The Convention on Wetlands, called the Ramsar Convention, is an intergovernmental treaty that provides the framework for national action and international cooperation for the conservation and wise use of wetlands and their resources.
The Convention uses a broad definition of wetlands. It includes all lakes and rivers, underground aquifers, swamps and marshes, wet grasslands, peatlands, oases, estuaries, deltas and tidal flats, mangroves and other coastal areas, coral reefs, and all human-made sites such as fish ponds, rice paddies, reservoirs and salt pans.
Vaya Lake is Ramsar Site 1230 – rsis.ramsar.org/ris/1230
Under the “three pillars” of the Convention, the Contracting Parties commit to:
- work towards the wise use of all their wetlands;
- designate suitable wetlands for the list of Wetlands of International Importance (the “Ramsar List”) and ensure their effective management;
- cooperate internationally on transboundary wetlands, shared wetland systems and shared species.
- The Contracting Parties implement the Ramsar Convention in their territories and collaborate on shared projects. The government agency responsible for its national application is known as the country’s Administrative Authority. This agency appoints a National Focal Point to coordinate national implementation and act as the daily contact point.

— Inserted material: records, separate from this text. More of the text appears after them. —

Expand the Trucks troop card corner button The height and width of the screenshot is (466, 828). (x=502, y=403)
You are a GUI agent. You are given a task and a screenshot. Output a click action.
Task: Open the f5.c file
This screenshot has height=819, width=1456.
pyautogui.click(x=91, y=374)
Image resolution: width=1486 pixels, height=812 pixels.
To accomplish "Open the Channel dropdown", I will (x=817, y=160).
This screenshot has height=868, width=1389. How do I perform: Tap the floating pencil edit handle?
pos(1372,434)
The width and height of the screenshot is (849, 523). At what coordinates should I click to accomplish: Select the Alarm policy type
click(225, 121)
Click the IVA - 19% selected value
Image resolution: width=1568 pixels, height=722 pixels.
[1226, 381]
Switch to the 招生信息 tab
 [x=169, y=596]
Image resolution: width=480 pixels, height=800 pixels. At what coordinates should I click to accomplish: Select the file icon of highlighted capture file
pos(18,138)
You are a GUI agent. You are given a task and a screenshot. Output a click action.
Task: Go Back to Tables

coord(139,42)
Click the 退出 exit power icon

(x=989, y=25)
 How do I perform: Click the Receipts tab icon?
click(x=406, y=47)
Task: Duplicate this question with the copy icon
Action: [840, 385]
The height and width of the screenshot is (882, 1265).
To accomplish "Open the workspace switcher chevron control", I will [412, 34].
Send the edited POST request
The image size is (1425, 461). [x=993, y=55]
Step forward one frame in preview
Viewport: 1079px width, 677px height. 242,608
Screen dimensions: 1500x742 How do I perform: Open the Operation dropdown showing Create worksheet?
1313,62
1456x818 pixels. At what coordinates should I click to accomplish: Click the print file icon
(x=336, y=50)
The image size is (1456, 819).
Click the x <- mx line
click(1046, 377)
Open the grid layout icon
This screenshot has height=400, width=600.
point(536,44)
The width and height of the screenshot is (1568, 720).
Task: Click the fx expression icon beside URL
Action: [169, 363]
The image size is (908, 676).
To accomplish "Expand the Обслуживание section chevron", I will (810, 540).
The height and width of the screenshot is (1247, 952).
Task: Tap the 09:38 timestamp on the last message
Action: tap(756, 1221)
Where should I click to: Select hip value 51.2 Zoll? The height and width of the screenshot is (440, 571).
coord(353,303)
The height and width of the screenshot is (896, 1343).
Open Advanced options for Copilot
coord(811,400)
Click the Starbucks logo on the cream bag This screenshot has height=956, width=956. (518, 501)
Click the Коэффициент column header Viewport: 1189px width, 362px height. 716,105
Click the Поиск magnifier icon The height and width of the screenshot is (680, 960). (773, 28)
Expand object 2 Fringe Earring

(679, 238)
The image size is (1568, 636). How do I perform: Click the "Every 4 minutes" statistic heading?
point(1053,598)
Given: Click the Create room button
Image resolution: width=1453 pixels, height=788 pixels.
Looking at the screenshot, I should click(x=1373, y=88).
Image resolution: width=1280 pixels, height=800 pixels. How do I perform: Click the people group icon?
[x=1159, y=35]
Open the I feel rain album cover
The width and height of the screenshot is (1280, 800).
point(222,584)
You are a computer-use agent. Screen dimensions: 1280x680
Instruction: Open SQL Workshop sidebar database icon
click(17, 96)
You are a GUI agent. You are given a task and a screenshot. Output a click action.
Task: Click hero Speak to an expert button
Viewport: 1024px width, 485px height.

- Every three years the Parties meet at the Conference of the Contracting Parties (the COP), where they adopt decisions to administer the Convention and guide its implementation.
- Between the COPs, the Parties are represented by the Standing Committee, which meets yearly. The Standing Committee is guided by the framework of the decisions made by the COP.
- Two advisory bodies develop technical guidance to help the Standing Committee and the COP formulate policies: the Scientific and Technical Review Panel (the STRP) and the Communication, Education, Participation and Awareness (CEPA) Oversight Panel.
- They are all supported by the Convention’s Secretariat and the International Organization Partners (IOPs) which the Parties have formally recognized as official partners of the Convention.
- The scope and focus of the Convention’s work is coordinated by means of a Strategic Plan and associated work plans which set out priority objectives and the actions expected or requested of the various bodies of the Convention.
The Convention works with a diverse global network of partners to meet its objectives. They range from other global Conventions and agencies, to international and national non-governmental organizations and prominent private companies.
One of these non-governmental organizations is the Via Pontica Foundation.